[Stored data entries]
┌──
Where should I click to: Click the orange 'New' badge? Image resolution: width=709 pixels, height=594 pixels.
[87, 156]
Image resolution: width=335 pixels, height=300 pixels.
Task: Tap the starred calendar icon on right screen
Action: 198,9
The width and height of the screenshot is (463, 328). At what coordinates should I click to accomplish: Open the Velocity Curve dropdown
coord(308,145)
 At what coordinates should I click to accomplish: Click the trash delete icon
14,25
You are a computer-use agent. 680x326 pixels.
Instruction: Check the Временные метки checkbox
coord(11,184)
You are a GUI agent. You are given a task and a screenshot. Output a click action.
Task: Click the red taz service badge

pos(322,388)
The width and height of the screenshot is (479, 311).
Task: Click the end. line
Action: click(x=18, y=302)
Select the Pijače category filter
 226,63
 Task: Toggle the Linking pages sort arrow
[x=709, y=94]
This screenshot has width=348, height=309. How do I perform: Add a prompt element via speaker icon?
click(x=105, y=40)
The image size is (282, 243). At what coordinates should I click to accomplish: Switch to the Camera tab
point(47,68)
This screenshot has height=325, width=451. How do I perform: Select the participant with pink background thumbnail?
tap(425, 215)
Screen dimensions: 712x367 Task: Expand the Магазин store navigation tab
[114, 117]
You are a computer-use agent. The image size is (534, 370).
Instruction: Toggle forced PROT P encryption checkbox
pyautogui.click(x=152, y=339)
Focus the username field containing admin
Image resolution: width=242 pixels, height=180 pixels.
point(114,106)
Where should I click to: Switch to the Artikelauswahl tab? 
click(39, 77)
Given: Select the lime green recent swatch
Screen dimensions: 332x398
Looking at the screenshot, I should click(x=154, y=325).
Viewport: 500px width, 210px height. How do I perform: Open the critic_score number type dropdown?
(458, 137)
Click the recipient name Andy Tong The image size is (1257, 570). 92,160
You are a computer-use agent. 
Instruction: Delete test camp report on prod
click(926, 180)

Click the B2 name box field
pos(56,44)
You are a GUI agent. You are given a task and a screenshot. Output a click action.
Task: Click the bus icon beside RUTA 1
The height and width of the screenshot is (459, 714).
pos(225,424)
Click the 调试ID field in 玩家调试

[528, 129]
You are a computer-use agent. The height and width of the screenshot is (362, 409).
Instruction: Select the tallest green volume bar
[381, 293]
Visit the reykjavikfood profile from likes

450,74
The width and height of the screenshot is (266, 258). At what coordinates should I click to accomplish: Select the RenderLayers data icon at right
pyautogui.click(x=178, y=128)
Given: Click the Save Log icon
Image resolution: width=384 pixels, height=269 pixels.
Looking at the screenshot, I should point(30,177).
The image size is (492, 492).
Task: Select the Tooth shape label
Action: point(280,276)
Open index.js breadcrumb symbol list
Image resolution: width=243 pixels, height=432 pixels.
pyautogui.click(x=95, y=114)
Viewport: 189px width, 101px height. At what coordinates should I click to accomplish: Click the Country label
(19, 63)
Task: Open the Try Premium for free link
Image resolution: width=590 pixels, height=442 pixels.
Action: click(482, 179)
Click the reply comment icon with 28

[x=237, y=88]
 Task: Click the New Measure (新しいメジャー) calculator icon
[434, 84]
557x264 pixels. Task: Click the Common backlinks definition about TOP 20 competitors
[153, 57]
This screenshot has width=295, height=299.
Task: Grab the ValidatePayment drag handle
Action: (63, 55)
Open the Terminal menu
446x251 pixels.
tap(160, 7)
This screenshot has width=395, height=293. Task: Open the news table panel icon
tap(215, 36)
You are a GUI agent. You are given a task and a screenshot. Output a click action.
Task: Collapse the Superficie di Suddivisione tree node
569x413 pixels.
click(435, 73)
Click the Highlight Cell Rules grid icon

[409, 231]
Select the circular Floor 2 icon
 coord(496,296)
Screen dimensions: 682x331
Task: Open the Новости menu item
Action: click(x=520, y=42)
└──
● The problem:
Find every line in the records that has the word "computer". Then report the count alone.

● Answer to this task:
4